A new social and emotional learning course from Yale University is available to all Connecticut educators and adults who work with children to make sure that children remain emotionally healthy this year.

Children may have largely been spared from the illness, but their mental health has suffered, according to research.

The course, “Social and Emotional Learning in Times of Uncertainty and Stress: Research-Based Strategies,” is a 10-hour online session and will be offered on a rolling basis through the end of 2020. Experts at Yale will help participants create an action plan to enhance personal and professional growth.

Gov. Ned Lamont said that early on in the pandemic people he heard from were concerned about survival, but as time went on the needs became socially and emotionally related.

“Our May and June 211 hotline — we had more and more kids calling in,” Lamont said. “Kids just looking for someone to talk to. Kids who have been isolated for a really long time. It just reminded me again how important that it is that we reach out to the whole kid and make sure we are there for them.”

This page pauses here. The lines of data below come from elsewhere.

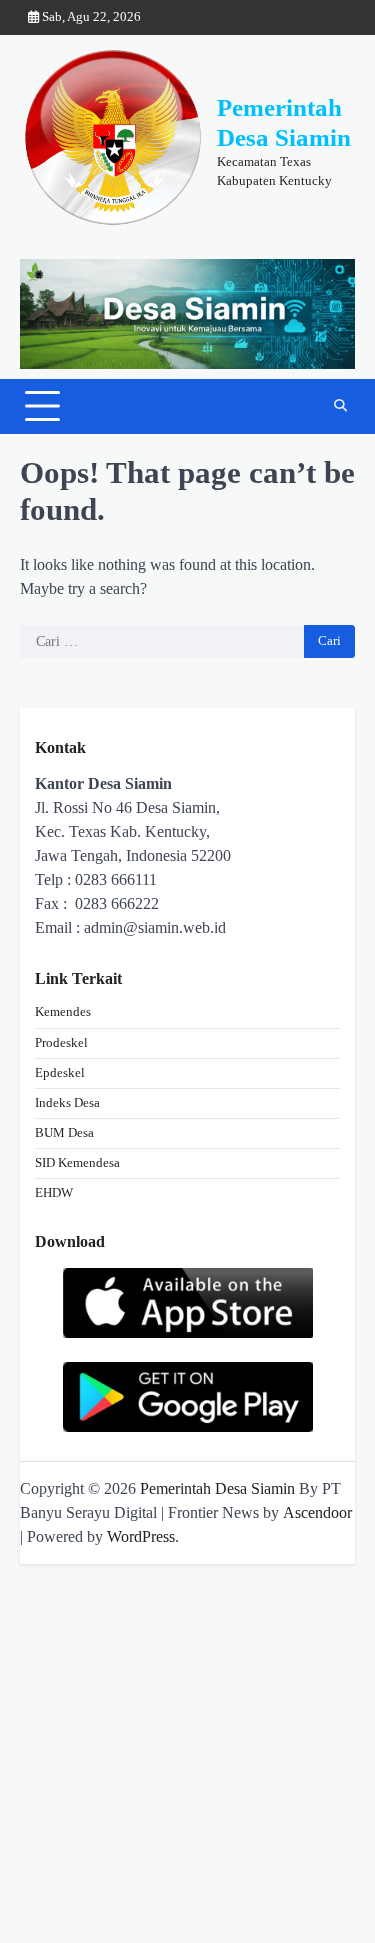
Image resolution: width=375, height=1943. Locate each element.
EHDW (54, 1193)
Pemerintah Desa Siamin (217, 1488)
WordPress (141, 1536)
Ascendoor (317, 1512)
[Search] (340, 406)
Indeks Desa (67, 1103)
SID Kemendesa (77, 1163)
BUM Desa (64, 1133)
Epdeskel (60, 1073)
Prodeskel (61, 1043)
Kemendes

Lamont and educational leaders across the state met July 14 on Zoom to discuss the course and its benefits in the era of COVID-19 particularly. The course will help teachers help themselves so that they can help the kids they teach. The Dalio Foundation, a long time funder of educational initiatives, along with the American Federation of Teachers-Connecticut, the Connecticut Education Association and the Connecticut Association of Public School Superintendents contributed funds and ideas to bring the course to life.

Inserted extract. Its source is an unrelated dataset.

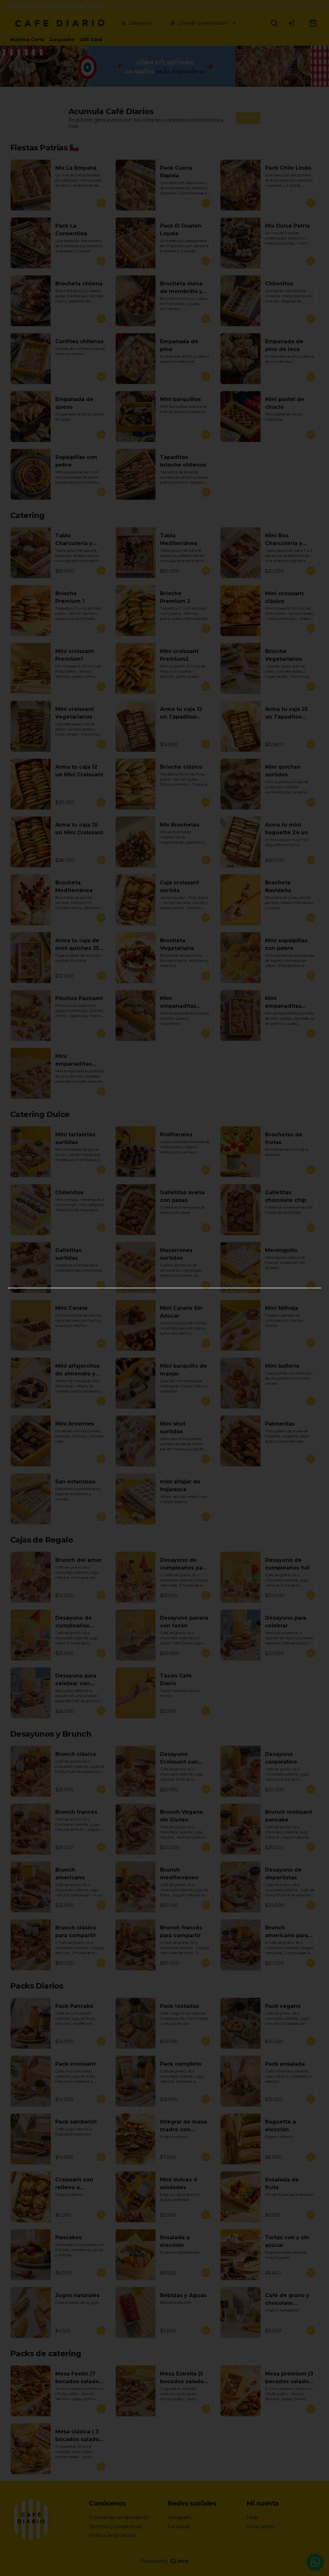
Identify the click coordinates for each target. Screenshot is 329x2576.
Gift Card (91, 39)
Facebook (179, 2526)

“This is really a dream come true to be able to help the teachers and to all come together and bring something that has been proven and it works,” said Barbara Dalio, of the Dalio Foundation.

Spearheading the execution of the course at Yale is Dr. Marc Brackett, founding director of the Yale Center for Emotional Intelligence and professor at the Child Study Center.

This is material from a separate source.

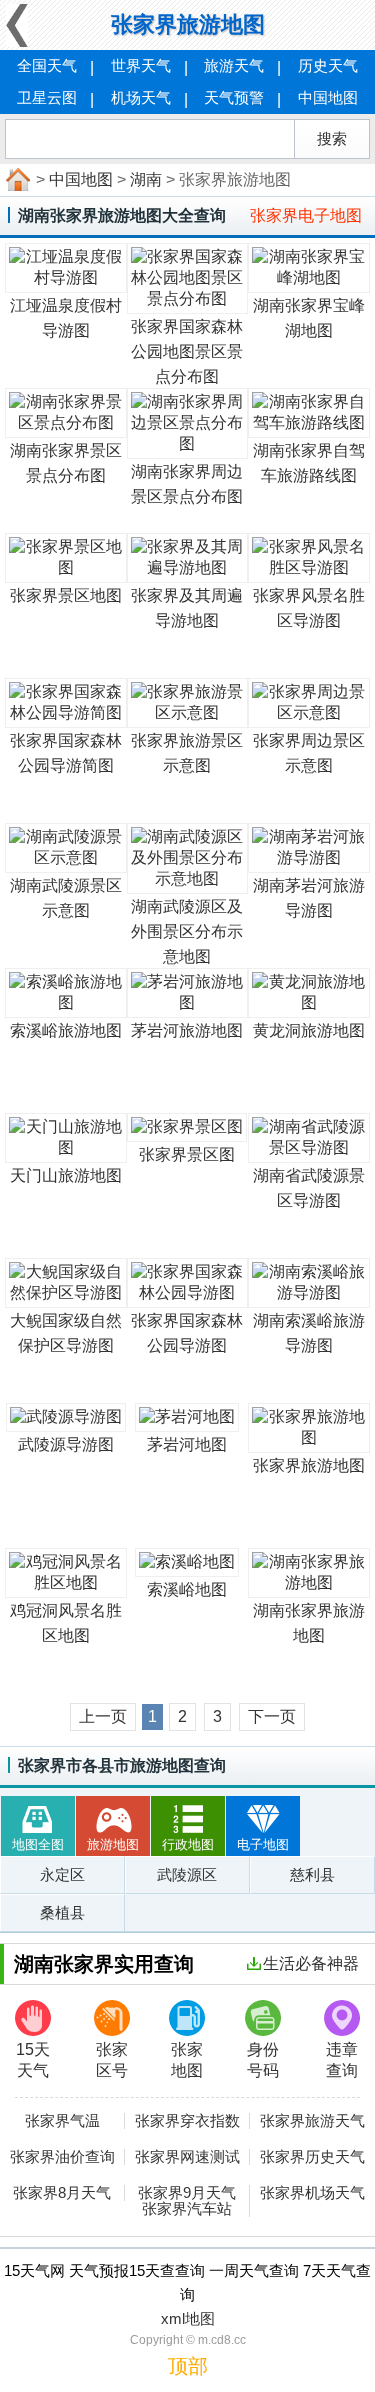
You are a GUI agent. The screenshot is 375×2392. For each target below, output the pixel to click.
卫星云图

Brackett said his research shows that both educators and students are run down from stress and depression caused by the pandemic.

“The experiences we’ve had and the transitions we’ve been asked to make have really impacted everything — how we instruct, how we interact with our students and how our students interact with us,” said Erin Daley, a third grade teacher in Connecticut. “I think what we need to focus on is rebuilding our strategy tool boxes. Meeting the social and emotional needs of our students is paramount to what we do.”

In a study out of China where the pandemic originated, a study of 2,330 school-aged children found that after only a month of lockdown 22.6% reported depressive symptoms and 18.9% experienced anxiety.

“We have to do something about it,” Brackett said. “We have to know that a stressed out teacher is a stressed out classroom and it is harmful to our health and well-being. Without effective strategies our brains go into weird places. We go into survival mode, not teaching and learning mode.”

Brackett’s 2019 book “Permission to Feel” is part of the inspiration for this course.

“Our kids’ lives are so scripted,” said Tom Nicholas, vice president of the Connecticut Education Association. “They have no time that is basically unscheduled. Marc’s title is brilliant — ‘Permission to Feel.’ We so much of the time do not give kids permission to feel.”

Prior to the stress-inducing pandemic, Nicholas noted that even when a child has to use the bathroom, they have to ask for permission. He said that in subtle ways, by scheduling a child’s days for them, he fears that kids do not have permission to tune into their emotions and address how they are feeling. Brackett said this course will set aside time to instruct teachers on how to work social and emotional lessons into the classroom.

“You can teach people effective responses to their stress,” Brackett said. “We can help people deactivate, we can help people reframe their experiences and build resistance.”